Notas:

23.2.16

VALIENTES

Cuando Tejero se plantó en el congreso de los diputados brazo en alto, pistola en mano y oímos aquello de

"todo el mundo al suelo"

socialistas, comunistas, peperos y separatistas pusieron tierra por medio y escaparon, como ratas en naufragio, a Francia y Portugal. Muchos abandonaron ipso facto antes de que Tejero bajara el brazo, no sólo su condición de "demócratas de toda la vida", sino también a sus familias, hijos, esposas,  maridos y trabajos, y en vez de quedarse aquí dando la cara y la vida si fuese necesario, huyeron despavoridos.  Muchos de estos valientes que hoy dan lecciones de democracia e imparten moralina antifranquista barata, les faltó tiempo para  esconder documentos de sus partidos en establos, bajo el estiercol, mientras otros se hacían a la mar en lo primero que flotaba para deshacerse de papeles que consideraban comprometedores y arrojarlos en alta mar.
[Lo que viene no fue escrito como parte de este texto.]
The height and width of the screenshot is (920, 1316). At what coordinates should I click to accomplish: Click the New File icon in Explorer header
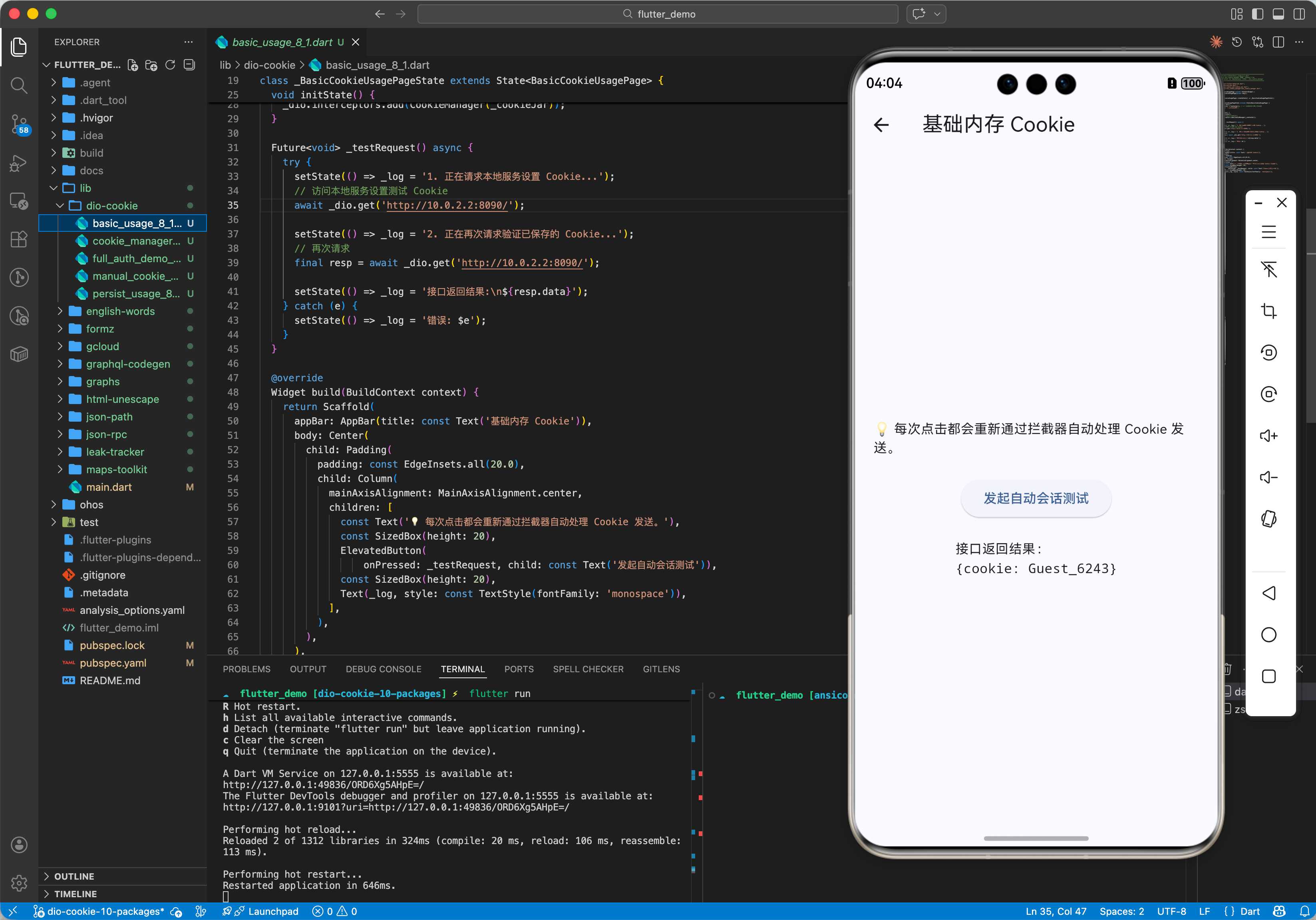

También estaban quienes se pusieron la mochila a la espalda para "echarse al monte". Al monte en Francia o Suiza.

Decían las direcciones de los partidos respectivos que tenían que desaparecer, escapar, abandonar, escabullirse, desertar,  volar, fugarse, largarse, marcharse, irse, evaporarse, pirarse, retirarse, apartarse, ausentarse, deslizarse y zafarse, porque muertos no valían para nada. Ni muertos ni vivos, digo yo. 

Mientras estos héroes huían, cuatro pelagatos poniamos la cara, en la calle, ante el ejército y la policía para que nos la partieran.

Y en esas estamos hoy, los mismos "valientes defendiendo España". Pena de no haberlo sabido antes.